Schizophrenia is a devastating psychiatric disorder characterized by positive, negative and cognitive symptoms. While aberrant dopamine system function is typically associated with the positive symptoms of the disease, it is thought that this is secondary to pathology in afferent regions. Indeed, schizophrenia patients show dysregulated activity in the hippocampus and prefrontal cortex, two regions known to regulate dopamine neuron activity. These deficits in hippocampal and prefrontal cortical function are thought to result, in part, from reductions in inhibitory interneuron function in these brain regions. Therefore, it has been hypothesized that restoring interneuron function in the hippocampus and/or prefrontal cortex may be an effective treatment strategy for schizophrenia. In this article, we will discuss the evidence for interneuron pathology in schizophrenia and review recent advances in our understanding of interneuron development. Finally, we will explore how these advances have allowed us to test the therapeutic value of interneuron transplants in multiple preclinical models of schizophrenia.
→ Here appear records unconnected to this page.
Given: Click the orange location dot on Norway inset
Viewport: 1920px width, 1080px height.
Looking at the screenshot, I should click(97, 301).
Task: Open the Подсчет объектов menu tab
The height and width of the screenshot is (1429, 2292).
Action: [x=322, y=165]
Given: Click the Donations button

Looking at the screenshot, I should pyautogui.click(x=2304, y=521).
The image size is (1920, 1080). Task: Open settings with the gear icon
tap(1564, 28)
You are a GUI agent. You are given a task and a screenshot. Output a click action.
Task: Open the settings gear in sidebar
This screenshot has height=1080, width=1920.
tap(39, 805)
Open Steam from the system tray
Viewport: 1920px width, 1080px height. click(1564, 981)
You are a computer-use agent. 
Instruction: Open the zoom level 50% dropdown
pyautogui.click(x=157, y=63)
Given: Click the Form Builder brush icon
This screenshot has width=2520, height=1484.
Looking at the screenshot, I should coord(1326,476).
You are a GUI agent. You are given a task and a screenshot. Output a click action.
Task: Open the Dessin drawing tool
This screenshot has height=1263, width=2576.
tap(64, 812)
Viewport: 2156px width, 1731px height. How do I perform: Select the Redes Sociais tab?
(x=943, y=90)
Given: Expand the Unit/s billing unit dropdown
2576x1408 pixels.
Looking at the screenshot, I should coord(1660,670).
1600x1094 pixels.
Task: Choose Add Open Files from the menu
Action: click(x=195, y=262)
Schizophrenia is devastating psychiatric disorder that affects approximately 1% of the population¹. Positive symptoms, such as paranoia, grandiosity, delusions, and hallucinations, are often the most striking features of the disorder; however, schizophrenia patients also display characteristic negative and cognitive symptoms, which can be severely debilitating. Negative symptoms, such as blunted affect, emotional withdrawal, and social avoidance and cognitive symptoms, including disruptions in working memory, attentional deficits, disorganized thought, and cognitive inflexibility, can negatively influence social and occupational functioning and diminish quality of life^2–4. Currently prescribed antipsychotic medications, which act as antagonists at the dopamine D2 receptor⁵, have been somewhat effective in treating the positive symptoms of schizophrenia⁶.